PROVIDED DATA
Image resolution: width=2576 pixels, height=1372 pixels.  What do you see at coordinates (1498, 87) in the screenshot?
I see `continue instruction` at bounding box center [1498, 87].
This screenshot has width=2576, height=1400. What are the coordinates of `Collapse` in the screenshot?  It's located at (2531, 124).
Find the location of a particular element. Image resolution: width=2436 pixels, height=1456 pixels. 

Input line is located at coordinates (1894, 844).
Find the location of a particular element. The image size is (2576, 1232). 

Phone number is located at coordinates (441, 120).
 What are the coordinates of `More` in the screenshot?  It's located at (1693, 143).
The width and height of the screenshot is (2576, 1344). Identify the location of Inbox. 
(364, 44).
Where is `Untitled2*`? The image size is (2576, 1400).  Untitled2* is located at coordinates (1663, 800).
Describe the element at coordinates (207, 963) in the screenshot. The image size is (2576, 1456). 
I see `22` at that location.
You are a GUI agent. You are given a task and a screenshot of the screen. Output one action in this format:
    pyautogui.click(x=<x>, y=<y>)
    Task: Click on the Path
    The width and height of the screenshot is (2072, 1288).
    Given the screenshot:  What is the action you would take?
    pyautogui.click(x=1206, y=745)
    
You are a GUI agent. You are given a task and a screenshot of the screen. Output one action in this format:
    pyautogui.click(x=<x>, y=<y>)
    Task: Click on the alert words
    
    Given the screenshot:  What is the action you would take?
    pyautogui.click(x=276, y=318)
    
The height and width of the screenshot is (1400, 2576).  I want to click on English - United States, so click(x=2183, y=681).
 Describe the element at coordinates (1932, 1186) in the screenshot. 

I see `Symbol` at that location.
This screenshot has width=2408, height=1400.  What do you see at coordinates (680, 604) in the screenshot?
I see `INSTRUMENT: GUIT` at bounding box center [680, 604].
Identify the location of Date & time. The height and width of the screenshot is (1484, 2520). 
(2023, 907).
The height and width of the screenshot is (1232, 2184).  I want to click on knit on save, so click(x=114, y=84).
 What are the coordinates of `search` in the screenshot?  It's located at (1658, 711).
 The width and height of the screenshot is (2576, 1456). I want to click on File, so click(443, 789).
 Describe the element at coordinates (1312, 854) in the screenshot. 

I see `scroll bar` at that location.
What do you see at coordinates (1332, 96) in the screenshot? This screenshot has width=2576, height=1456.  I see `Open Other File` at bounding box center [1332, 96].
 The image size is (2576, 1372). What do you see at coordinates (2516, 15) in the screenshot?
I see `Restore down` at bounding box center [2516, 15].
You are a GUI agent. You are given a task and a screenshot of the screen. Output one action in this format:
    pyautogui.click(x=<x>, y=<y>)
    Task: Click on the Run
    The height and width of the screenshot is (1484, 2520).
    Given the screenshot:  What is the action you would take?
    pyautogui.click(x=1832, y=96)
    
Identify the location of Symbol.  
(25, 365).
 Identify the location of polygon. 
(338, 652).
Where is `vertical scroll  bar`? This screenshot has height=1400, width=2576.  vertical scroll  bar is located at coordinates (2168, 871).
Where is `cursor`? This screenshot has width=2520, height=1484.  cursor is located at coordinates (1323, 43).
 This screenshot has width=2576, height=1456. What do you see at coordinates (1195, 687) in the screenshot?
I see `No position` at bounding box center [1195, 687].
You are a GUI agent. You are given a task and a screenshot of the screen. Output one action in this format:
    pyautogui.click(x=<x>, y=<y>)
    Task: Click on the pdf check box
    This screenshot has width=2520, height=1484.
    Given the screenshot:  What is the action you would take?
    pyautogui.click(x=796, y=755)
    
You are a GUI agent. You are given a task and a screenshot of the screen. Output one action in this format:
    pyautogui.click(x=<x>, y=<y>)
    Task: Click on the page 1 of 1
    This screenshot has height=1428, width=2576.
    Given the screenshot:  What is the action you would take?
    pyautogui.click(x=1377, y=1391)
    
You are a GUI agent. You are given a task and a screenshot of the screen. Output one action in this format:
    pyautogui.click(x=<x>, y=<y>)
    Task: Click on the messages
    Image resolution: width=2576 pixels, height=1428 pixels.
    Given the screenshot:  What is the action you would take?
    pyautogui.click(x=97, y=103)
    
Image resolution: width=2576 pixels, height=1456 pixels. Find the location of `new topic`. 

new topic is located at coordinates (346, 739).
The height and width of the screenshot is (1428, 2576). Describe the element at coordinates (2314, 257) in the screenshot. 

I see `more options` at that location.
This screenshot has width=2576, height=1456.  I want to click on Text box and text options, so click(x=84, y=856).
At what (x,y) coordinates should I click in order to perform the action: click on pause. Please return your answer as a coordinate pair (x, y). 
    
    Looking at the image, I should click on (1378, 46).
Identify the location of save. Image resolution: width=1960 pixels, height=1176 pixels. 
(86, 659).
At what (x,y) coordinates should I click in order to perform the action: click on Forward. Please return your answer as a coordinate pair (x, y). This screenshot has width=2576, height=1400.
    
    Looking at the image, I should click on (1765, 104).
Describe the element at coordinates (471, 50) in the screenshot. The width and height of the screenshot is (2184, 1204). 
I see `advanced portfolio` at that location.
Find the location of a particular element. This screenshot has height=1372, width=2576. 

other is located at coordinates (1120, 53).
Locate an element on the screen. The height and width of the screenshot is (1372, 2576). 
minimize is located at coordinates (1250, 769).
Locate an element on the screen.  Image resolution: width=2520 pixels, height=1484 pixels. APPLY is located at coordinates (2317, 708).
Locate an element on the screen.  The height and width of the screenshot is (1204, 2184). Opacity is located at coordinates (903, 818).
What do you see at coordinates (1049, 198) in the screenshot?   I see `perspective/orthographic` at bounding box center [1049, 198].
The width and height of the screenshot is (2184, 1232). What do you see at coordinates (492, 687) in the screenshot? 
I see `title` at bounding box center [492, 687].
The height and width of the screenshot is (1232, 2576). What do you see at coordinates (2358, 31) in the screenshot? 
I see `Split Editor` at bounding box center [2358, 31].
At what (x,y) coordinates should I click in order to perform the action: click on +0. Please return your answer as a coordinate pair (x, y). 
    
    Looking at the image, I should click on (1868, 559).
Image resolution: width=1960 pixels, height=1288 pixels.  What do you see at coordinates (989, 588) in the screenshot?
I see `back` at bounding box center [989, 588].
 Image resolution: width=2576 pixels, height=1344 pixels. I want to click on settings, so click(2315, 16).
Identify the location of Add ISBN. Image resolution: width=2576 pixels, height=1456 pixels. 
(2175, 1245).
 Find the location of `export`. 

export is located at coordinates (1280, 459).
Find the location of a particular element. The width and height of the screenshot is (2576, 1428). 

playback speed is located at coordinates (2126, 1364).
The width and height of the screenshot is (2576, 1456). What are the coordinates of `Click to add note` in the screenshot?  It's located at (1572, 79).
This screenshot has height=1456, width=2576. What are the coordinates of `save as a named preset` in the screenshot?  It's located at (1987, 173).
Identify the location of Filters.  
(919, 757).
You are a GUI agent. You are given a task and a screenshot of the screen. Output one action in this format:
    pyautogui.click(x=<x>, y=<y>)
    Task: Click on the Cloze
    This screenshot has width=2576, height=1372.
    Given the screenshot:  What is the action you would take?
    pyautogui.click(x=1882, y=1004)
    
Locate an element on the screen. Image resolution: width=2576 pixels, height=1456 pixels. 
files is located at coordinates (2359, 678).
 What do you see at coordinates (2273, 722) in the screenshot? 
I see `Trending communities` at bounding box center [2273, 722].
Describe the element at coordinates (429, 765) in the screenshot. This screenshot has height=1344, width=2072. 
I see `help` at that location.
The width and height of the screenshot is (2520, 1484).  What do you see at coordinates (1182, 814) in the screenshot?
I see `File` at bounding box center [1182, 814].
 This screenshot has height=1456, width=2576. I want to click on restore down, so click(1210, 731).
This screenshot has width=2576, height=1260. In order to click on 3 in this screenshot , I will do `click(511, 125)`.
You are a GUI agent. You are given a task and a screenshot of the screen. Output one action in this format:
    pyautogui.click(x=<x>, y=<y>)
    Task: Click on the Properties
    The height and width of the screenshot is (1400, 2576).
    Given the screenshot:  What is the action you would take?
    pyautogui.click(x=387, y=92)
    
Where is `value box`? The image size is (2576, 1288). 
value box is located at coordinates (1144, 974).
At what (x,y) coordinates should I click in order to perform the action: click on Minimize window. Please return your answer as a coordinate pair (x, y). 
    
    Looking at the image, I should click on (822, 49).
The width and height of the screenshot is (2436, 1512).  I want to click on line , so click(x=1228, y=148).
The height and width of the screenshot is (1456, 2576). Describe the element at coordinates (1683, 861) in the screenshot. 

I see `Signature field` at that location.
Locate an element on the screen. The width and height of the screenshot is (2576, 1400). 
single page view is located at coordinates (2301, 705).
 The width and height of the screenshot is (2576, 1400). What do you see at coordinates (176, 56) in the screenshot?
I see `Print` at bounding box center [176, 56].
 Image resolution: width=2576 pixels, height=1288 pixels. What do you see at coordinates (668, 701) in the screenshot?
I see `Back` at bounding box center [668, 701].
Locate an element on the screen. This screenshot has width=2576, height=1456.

WHAT YOU NEED TO DO
Rewrite the records from the line with "The width and height of the screenshot is (2184, 1232)." to the line with "files is located at coordinates (2359, 678).", putting "Add author" in place of "Add ISBN" and changing nothing else.

RESPONSE
The width and height of the screenshot is (2184, 1232). What do you see at coordinates (492, 687) in the screenshot? 
I see `title` at bounding box center [492, 687].
The height and width of the screenshot is (1232, 2576). What do you see at coordinates (2358, 31) in the screenshot? 
I see `Split Editor` at bounding box center [2358, 31].
At what (x,y) coordinates should I click in order to perform the action: click on +0. Please return your answer as a coordinate pair (x, y). 
    
    Looking at the image, I should click on (1868, 559).
Image resolution: width=1960 pixels, height=1288 pixels.  What do you see at coordinates (989, 588) in the screenshot?
I see `back` at bounding box center [989, 588].
 Image resolution: width=2576 pixels, height=1344 pixels. I want to click on settings, so click(2315, 16).
Identify the location of Add author. Image resolution: width=2576 pixels, height=1456 pixels. 
(2175, 1245).
 Find the location of `export`. 

export is located at coordinates (1280, 459).
Find the location of a particular element. The width and height of the screenshot is (2576, 1428). 

playback speed is located at coordinates (2126, 1364).
The width and height of the screenshot is (2576, 1456). What are the coordinates of `Click to add note` in the screenshot?  It's located at (1572, 79).
This screenshot has height=1456, width=2576. What are the coordinates of `save as a named preset` in the screenshot?  It's located at (1987, 173).
Identify the location of Filters.  
(919, 757).
You are a GUI agent. You are given a task and a screenshot of the screen. Output one action in this format:
    pyautogui.click(x=<x>, y=<y>)
    Task: Click on the Cloze
    This screenshot has width=2576, height=1372.
    Given the screenshot:  What is the action you would take?
    pyautogui.click(x=1882, y=1004)
    
Locate an element on the screen. Image resolution: width=2576 pixels, height=1456 pixels. 
files is located at coordinates (2359, 678).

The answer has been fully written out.